** Given instruction **
Recast everything in the rows below, from the line containing "Where should I click to: Open the Contents" down to the line containing "Looking at the screenshot, I should (115, 289).", as a numbered list with both of those lines included and blank lines left out.

** Material shown **
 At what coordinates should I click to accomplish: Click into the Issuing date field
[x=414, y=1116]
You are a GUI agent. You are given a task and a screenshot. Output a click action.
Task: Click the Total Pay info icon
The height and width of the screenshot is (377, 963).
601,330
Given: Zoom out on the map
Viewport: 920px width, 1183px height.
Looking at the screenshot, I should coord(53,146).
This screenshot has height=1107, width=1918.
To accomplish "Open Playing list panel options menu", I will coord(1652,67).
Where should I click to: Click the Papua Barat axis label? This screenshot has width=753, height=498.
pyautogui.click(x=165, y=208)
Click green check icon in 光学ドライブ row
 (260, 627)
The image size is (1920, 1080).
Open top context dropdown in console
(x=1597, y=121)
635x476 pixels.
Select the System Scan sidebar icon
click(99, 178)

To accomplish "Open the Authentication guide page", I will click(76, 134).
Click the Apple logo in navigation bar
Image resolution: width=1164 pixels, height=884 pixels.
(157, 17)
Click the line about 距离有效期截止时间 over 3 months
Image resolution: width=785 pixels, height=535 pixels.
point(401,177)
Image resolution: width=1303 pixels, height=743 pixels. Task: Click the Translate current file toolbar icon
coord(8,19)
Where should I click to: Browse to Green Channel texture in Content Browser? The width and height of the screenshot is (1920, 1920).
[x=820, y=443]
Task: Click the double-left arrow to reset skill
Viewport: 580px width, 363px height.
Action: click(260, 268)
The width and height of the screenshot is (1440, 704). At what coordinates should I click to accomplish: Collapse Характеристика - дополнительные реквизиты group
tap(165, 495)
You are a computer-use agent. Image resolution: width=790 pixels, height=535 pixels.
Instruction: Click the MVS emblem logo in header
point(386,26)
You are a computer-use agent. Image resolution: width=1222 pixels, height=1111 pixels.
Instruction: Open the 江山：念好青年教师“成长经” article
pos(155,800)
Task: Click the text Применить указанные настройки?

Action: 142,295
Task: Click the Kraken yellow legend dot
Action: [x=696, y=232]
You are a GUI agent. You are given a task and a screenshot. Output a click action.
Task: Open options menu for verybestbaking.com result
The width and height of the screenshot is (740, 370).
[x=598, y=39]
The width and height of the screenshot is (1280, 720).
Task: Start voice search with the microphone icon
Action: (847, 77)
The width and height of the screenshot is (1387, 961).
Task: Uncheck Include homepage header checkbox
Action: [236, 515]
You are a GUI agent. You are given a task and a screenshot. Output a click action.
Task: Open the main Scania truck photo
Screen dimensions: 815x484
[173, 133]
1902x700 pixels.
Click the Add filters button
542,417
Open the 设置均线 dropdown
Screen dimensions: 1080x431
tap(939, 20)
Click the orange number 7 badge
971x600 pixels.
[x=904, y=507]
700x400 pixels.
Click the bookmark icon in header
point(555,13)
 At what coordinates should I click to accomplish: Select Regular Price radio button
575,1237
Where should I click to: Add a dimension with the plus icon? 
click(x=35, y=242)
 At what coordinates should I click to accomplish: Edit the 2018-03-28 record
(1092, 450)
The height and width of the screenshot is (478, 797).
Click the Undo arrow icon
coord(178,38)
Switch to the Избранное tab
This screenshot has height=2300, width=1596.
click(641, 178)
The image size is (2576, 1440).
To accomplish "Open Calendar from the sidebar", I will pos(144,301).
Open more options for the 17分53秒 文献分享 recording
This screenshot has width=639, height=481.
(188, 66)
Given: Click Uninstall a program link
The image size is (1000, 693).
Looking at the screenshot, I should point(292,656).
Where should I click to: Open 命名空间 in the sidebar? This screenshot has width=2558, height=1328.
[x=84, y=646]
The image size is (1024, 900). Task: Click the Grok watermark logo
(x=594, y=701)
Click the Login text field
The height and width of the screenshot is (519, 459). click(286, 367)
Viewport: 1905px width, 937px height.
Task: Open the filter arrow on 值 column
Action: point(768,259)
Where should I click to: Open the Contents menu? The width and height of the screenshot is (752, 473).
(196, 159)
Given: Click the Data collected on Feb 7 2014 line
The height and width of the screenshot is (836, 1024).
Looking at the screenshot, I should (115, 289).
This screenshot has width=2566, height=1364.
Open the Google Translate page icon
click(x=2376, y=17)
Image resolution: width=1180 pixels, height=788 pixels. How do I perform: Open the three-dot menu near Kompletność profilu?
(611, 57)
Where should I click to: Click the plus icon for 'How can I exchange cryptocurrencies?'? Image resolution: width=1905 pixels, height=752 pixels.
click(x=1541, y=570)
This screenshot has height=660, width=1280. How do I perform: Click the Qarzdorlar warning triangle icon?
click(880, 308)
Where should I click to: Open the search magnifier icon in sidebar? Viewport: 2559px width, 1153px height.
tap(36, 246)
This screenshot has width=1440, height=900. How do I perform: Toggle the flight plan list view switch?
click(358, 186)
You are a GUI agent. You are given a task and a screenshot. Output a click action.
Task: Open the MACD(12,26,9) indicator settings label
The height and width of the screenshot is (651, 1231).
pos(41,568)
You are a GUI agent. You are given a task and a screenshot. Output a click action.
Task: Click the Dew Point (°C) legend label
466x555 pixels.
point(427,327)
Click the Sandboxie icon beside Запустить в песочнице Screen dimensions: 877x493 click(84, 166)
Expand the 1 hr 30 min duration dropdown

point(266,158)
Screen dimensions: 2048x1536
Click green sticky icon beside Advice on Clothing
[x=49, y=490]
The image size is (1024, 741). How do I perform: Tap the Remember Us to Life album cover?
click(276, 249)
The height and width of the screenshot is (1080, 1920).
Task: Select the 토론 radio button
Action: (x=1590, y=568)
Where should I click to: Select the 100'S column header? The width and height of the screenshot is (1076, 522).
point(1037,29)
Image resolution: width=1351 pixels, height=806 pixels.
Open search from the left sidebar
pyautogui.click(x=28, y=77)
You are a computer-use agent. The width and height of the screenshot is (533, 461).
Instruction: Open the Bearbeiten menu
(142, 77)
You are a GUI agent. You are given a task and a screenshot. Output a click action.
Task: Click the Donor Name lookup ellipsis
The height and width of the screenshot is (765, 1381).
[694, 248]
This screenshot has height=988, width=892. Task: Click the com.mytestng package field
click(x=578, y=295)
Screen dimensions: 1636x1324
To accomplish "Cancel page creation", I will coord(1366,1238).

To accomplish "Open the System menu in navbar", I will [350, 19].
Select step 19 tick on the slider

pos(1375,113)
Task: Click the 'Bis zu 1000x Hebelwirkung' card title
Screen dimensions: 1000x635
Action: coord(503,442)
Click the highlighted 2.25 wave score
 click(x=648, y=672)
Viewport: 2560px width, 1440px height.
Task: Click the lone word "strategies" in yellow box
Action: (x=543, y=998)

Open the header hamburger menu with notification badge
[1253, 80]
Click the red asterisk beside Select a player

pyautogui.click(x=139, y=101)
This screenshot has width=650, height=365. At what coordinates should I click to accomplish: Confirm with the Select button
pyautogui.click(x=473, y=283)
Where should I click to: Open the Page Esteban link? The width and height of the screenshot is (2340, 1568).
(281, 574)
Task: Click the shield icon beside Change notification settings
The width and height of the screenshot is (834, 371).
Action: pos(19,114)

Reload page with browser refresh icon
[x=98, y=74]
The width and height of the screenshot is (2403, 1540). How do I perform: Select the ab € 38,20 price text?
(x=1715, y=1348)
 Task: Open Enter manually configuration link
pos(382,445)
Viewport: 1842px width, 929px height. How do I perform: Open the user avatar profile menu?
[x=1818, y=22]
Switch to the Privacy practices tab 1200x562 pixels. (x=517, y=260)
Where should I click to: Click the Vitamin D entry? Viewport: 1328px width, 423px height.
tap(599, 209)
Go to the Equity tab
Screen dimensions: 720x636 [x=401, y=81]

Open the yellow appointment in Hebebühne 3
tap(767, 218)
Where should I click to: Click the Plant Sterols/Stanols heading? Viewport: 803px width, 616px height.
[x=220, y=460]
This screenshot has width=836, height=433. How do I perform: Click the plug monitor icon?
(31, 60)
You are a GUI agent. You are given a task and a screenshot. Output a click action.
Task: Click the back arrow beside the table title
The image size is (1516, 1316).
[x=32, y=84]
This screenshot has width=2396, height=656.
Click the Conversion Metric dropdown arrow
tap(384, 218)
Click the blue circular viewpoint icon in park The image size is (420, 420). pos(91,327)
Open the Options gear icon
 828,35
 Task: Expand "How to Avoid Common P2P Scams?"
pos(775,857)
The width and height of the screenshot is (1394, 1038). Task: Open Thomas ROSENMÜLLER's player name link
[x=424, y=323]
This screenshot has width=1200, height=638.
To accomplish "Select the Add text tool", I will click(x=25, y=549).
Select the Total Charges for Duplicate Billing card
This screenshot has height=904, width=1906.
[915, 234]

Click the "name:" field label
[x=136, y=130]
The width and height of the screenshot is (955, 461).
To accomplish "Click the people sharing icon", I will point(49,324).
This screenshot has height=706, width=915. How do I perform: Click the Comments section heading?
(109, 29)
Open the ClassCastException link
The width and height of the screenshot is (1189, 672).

** Full output **
1. Where should I click to: Open the Contents menu? The width and height of the screenshot is (752, 473).
2. (196, 159)
3. Given: Click the Data collected on Feb 7 2014 line
4. The height and width of the screenshot is (836, 1024).
5. Looking at the screenshot, I should (115, 289).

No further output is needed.